### What is being asked
Find each line in the records below that contains the word "mode", and copy it out.

### Excerpted data
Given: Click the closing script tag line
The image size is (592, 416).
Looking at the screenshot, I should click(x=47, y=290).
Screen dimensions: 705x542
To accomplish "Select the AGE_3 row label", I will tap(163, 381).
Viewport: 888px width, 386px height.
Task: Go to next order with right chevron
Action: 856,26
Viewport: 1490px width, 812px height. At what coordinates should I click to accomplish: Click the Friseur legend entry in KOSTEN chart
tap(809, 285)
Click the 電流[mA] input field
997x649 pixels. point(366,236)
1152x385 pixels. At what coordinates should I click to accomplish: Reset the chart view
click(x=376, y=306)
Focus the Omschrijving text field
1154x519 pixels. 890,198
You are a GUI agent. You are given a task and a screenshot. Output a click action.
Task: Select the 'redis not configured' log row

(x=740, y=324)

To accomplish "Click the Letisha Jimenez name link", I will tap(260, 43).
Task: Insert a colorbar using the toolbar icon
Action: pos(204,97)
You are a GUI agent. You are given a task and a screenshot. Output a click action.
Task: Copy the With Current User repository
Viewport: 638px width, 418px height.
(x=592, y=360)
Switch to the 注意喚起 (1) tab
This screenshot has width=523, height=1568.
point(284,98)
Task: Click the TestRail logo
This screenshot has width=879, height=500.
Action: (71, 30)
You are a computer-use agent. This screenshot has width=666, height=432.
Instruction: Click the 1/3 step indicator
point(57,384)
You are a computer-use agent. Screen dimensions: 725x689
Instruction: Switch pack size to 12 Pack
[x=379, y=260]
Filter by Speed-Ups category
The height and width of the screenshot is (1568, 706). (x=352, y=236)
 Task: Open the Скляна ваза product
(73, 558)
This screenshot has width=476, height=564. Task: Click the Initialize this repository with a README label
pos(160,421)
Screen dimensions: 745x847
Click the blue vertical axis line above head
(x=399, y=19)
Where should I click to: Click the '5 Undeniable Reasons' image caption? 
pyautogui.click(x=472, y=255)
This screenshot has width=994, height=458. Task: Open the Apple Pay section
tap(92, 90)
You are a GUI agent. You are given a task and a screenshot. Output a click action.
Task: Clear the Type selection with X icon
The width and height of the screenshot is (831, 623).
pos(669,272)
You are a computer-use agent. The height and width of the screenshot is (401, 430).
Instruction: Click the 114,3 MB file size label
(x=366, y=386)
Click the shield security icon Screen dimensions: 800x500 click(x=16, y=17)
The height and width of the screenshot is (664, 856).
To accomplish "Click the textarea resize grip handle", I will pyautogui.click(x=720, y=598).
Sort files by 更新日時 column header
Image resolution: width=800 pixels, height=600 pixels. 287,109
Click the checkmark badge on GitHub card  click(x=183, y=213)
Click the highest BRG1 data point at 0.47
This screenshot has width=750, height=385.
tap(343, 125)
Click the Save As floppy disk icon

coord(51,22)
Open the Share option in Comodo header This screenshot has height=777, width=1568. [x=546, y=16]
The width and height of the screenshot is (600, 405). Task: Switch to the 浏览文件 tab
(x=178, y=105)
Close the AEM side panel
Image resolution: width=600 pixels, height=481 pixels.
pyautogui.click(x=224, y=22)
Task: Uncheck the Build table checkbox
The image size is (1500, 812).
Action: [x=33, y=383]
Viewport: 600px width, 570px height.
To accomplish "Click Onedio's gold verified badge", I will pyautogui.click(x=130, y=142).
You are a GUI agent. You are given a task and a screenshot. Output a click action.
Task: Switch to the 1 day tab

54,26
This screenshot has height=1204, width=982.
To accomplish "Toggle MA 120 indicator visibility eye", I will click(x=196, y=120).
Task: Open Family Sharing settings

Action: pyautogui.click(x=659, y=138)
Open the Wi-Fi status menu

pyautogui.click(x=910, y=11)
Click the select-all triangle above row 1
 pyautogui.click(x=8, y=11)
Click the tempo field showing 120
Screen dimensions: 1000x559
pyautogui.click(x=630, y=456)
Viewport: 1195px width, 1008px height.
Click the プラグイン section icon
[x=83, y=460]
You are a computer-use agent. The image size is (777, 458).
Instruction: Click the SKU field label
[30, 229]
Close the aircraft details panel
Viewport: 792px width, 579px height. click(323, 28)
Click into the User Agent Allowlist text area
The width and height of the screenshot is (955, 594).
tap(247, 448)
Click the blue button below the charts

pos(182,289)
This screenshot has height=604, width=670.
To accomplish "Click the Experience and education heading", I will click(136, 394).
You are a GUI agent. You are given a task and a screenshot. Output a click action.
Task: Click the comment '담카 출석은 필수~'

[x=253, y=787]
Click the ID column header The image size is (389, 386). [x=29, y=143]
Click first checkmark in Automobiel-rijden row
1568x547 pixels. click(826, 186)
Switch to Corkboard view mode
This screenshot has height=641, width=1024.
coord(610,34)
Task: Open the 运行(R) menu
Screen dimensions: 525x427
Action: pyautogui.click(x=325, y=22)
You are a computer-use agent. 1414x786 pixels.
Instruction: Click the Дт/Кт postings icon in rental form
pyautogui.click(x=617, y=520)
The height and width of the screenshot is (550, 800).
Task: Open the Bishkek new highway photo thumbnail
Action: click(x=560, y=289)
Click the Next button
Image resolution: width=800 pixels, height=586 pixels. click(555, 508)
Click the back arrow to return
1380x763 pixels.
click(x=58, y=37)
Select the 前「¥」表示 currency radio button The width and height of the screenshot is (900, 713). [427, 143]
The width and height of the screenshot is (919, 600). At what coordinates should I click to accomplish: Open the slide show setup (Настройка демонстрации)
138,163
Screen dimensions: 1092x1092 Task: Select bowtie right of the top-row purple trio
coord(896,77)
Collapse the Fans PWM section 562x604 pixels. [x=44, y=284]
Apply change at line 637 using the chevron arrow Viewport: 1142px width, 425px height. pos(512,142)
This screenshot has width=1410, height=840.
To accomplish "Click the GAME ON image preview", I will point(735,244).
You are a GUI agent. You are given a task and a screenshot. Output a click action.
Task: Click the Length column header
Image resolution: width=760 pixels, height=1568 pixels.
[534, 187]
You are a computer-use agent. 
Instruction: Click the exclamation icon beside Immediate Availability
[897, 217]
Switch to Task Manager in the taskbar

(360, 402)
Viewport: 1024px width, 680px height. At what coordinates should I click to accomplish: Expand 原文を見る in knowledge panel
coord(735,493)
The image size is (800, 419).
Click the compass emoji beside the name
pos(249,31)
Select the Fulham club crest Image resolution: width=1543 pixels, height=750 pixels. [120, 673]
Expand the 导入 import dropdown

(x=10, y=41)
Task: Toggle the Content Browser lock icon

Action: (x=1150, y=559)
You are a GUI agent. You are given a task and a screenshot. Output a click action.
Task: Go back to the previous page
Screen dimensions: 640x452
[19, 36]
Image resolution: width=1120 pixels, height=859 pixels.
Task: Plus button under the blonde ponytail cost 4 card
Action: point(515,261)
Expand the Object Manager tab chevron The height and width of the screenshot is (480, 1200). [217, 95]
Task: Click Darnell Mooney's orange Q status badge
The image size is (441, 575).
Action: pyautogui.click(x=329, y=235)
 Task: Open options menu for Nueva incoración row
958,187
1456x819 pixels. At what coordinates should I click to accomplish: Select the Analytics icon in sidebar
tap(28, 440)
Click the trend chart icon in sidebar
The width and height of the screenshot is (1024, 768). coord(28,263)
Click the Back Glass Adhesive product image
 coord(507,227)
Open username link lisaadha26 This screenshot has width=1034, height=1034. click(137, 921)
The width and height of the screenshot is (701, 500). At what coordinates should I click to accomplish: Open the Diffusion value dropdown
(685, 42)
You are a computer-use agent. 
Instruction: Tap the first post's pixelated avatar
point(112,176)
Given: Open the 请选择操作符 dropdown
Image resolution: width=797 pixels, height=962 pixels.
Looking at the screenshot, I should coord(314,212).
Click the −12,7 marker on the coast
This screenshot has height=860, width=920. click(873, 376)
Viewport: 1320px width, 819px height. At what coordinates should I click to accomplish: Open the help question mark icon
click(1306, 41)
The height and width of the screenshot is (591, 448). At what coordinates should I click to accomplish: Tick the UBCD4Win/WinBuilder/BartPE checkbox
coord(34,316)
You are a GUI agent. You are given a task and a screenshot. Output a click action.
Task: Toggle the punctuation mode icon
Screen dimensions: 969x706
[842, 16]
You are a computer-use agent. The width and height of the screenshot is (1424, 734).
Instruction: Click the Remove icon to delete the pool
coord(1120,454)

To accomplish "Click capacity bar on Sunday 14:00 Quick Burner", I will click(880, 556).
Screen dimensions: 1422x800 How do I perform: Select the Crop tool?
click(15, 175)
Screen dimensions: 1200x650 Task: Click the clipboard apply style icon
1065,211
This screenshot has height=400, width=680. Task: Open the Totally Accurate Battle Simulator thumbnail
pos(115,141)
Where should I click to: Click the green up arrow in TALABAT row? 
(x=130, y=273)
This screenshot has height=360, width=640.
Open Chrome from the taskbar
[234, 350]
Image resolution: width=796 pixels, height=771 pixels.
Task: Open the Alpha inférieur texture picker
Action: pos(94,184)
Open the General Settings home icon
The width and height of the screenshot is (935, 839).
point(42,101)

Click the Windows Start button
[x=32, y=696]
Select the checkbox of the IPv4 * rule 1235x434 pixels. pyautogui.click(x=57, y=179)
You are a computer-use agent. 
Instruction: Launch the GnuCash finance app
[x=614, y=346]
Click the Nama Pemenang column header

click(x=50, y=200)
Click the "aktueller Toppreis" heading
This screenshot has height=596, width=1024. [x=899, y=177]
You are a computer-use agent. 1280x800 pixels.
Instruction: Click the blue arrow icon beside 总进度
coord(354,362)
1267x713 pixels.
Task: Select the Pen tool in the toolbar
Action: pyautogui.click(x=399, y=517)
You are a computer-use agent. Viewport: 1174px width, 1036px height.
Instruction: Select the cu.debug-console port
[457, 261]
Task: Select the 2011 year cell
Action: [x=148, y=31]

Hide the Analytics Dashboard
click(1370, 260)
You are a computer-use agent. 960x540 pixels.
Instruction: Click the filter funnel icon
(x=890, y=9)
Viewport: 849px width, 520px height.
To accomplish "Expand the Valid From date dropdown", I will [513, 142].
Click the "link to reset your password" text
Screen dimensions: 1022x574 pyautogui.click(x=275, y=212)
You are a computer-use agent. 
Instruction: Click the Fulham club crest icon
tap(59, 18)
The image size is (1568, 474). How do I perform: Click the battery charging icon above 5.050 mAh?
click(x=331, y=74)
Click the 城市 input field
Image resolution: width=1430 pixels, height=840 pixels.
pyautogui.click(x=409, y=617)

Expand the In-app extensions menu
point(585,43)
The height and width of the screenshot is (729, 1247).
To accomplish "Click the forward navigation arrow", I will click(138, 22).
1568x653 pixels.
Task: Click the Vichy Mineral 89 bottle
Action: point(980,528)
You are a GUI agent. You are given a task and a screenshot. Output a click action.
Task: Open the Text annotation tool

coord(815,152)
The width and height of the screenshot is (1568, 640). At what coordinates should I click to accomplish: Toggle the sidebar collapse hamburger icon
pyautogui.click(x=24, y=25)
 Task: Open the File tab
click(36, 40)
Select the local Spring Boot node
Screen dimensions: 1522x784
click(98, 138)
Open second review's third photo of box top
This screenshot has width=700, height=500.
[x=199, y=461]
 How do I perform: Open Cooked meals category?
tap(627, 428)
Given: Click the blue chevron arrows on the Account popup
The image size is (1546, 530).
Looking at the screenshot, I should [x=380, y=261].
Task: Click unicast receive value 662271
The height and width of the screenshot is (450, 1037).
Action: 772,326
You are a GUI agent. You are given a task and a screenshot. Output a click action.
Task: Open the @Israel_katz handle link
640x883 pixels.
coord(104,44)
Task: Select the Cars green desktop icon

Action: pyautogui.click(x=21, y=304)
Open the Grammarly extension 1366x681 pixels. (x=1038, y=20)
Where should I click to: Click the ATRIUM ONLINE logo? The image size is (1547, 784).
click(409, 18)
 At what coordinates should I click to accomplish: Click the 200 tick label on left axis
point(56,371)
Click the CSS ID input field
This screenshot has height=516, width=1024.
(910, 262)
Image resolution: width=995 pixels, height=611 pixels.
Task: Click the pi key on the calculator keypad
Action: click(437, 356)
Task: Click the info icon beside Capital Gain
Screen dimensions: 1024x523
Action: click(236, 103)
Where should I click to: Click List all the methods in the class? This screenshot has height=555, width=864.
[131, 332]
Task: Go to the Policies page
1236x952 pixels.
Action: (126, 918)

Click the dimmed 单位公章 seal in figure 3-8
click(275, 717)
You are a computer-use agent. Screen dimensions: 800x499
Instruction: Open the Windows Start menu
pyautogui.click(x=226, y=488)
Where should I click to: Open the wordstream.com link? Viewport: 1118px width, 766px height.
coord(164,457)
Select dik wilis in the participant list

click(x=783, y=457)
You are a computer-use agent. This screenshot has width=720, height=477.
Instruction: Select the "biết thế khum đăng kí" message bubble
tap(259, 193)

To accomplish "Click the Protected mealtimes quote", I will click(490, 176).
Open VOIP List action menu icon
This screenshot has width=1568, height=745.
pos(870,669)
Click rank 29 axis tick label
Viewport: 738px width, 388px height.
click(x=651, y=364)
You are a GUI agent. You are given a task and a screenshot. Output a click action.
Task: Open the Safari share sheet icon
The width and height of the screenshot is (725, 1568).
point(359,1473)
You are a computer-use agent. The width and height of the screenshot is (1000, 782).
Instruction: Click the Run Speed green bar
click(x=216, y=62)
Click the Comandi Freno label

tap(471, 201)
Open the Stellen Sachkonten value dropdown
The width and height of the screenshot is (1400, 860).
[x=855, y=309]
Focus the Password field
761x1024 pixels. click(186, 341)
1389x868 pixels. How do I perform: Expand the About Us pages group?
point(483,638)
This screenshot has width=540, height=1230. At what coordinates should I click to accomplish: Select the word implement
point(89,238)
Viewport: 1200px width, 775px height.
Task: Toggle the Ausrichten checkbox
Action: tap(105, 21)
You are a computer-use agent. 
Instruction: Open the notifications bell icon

### Reply to the task
Switch to Corkboard view mode
Task: Toggle the punctuation mode icon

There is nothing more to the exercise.